The Maurice A. Deane School of Law at Hofstra University recognizes that the well-rounded graduate needs to apply classroom theory to real-world situations. Hofstra Law offers extensive skills and simulation-based training that teaches students to practice law. Through clinics, externships, moot courts and other experiential learning programs, students have the opportunity to practice law before obtaining the J.D. degree.
Hofstra Law is committed to providing students with classroom training in how to think like a lawyer, and skills and simulation-based training, which teaches students how to practice like a lawyer. The skills courses are ones in which the emphasis is on active participation by the student, who performs the skill under the watchful eye of experienced faculty, who give immediate and constructive critique.
Hofstra Law enjoys a rich tradition as a pioneer in fully integrating clinical education into a traditional law school curriculum. Over the years, the Clinical Program has become a well-known presence in legal circles in the metropolitan area. The experience is both deeply challenging and immensely rewarding, and often serves as the highlight of a student’s legal education.

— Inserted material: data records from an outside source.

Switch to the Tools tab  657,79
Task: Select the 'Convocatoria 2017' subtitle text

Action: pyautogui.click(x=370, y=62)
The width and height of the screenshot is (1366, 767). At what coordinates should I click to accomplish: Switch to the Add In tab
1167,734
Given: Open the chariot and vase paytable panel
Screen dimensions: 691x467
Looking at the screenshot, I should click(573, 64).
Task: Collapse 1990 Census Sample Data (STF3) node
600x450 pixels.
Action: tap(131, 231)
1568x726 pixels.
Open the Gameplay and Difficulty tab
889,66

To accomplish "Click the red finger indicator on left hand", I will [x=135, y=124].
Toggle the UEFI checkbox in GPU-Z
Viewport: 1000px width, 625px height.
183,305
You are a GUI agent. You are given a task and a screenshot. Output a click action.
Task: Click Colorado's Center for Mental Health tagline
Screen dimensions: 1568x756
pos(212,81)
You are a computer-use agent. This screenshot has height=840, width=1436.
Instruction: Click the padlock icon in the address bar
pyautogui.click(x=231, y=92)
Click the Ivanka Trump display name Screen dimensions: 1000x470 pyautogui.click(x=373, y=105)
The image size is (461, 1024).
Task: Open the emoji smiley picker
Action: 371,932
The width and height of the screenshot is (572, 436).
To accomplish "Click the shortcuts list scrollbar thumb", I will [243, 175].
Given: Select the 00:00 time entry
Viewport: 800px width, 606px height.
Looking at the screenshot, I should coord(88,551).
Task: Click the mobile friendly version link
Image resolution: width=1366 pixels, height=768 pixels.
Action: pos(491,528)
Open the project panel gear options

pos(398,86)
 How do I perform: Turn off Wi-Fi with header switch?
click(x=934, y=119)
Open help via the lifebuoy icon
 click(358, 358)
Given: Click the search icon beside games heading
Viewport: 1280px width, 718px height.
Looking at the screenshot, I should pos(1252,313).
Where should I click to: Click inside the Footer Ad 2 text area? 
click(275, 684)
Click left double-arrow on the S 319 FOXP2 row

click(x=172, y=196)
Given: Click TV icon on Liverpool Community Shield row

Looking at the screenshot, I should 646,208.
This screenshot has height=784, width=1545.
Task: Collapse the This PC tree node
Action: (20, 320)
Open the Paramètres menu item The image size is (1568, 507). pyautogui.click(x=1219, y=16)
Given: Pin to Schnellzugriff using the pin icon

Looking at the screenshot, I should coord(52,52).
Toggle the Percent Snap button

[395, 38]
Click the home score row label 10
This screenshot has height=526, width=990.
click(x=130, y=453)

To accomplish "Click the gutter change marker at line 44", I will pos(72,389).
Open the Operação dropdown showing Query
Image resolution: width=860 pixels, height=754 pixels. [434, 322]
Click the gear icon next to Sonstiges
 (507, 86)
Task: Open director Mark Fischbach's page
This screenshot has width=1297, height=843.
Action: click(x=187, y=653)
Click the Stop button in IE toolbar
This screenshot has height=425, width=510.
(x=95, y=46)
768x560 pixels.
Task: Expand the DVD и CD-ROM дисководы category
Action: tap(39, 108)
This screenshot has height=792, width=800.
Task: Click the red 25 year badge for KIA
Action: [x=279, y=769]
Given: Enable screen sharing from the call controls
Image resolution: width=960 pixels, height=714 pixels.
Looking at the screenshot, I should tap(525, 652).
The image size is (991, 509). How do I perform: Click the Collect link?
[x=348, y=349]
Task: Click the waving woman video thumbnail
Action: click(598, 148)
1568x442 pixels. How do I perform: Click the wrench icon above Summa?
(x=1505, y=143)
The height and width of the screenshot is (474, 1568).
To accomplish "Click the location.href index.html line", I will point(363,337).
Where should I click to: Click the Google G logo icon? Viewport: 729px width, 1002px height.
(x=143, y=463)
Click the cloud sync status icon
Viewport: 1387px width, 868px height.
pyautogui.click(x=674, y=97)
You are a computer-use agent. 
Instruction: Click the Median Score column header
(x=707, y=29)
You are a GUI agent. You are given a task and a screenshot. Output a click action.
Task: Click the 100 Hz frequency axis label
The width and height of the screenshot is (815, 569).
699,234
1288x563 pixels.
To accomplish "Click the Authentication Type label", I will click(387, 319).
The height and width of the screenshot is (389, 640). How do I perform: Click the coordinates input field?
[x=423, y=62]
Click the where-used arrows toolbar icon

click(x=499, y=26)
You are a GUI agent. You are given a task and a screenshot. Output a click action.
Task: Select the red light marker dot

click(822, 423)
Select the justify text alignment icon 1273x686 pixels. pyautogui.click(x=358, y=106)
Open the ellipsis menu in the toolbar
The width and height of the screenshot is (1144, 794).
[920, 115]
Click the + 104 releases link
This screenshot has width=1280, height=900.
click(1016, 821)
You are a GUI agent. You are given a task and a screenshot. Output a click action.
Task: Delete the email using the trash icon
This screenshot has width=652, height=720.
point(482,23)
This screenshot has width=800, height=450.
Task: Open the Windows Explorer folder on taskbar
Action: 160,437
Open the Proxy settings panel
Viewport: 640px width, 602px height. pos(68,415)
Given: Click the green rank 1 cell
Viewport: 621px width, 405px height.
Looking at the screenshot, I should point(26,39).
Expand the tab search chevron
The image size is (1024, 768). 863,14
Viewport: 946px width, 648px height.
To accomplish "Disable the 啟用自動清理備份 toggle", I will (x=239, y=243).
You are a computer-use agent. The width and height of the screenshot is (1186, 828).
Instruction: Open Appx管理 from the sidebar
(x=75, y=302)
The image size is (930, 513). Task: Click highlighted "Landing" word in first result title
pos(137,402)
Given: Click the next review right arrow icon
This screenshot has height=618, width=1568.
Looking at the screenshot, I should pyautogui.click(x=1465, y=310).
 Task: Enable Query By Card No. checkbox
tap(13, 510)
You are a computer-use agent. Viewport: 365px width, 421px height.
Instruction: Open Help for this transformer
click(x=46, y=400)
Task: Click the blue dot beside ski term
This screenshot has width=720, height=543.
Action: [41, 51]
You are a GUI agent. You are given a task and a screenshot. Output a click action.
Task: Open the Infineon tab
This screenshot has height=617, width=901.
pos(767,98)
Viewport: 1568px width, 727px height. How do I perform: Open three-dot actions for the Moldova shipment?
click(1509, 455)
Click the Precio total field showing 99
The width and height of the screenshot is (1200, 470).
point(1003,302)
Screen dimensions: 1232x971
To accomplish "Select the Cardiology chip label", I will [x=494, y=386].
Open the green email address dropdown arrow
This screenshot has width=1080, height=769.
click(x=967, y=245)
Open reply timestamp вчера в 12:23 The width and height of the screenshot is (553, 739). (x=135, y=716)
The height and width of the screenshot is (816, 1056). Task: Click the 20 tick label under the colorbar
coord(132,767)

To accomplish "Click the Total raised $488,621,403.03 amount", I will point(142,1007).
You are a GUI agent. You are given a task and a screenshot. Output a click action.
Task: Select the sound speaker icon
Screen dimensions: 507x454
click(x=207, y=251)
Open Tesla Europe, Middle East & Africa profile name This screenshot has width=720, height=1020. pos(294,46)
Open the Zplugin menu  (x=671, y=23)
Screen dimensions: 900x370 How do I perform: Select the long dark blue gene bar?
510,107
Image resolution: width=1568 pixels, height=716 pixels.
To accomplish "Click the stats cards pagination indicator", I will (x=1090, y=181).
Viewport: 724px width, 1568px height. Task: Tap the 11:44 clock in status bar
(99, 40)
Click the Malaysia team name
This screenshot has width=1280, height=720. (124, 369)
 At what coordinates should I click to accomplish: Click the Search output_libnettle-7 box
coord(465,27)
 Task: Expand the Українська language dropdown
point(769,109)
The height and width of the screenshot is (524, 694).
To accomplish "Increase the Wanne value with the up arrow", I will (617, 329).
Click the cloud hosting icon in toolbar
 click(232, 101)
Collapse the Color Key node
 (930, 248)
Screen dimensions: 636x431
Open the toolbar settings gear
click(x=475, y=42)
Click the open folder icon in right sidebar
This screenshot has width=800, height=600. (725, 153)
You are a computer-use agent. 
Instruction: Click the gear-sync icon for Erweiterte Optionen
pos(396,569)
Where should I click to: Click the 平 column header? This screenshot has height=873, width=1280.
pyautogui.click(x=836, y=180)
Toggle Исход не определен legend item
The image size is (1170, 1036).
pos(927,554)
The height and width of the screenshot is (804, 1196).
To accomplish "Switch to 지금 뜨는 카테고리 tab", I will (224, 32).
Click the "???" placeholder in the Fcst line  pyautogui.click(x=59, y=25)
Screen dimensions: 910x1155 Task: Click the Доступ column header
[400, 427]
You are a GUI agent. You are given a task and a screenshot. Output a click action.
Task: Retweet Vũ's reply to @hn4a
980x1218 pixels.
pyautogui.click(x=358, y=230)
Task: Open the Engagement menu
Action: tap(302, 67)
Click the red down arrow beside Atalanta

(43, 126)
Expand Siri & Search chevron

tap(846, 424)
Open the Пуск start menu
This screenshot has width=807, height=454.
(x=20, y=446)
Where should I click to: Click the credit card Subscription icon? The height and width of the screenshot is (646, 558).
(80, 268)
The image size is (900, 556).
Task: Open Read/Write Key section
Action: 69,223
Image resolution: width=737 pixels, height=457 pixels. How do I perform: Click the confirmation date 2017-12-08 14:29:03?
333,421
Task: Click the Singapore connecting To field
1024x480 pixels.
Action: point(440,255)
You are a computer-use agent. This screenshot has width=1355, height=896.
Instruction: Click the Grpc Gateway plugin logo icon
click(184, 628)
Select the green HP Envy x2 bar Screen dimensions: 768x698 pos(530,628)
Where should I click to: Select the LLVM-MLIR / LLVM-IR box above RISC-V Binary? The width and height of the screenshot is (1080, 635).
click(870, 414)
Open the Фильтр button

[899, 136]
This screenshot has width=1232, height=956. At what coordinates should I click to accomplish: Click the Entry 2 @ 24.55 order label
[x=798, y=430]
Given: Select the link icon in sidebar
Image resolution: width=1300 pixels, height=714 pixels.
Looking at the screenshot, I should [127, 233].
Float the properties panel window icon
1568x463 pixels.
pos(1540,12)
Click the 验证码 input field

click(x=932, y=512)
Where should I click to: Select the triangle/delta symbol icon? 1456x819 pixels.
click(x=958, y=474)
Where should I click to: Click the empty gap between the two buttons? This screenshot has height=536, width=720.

Hofstra Law’s Externship Program enables students to gain hands-on legal experience while earning academic credit. Students work directly with judges, governmental agencies, nonprofit organizations, prosecutors’ offices and publicly funded criminal defense agencies, as well as in other legal settings. Externships allow students to develop practical lawyering skills and connections with practicing attorneys while building legal experience.
Institutes and centers allow the faculty and administration to focus attention on legal issues of special importance to the Hofstra Law community, the legal profession and society in general. These centers of excellence foster research, education and action on critical issues; attract thought leaders to the campus each year for research, debate and the exchange of knowledge; and immerse students in collaborative research — in some cases internationally — that impacts scholarship and helps translate legal theory into practice.
Students can gain membership in Hofstra Law’s publications through outstanding academic performance, a writing competition or submission of an article chosen by the editors. Student editors and staff are responsible for soliciting articles from legal scholars, considering unsolicited manuscripts for publication, editing published works and publishing articles that expand the frontiers of legal scholarship.
The student-run, faculty-supported Moot Court Association is dedicated to the development of appellate and oral advocacy skills in preparation for upper-level courses and moot court competitions. The association sponsors two intra-school competitions, one in the fall for transfer students and one in the spring for those interested in joining the association. Members compete in a number of regional, national and international moot court and trial competitions.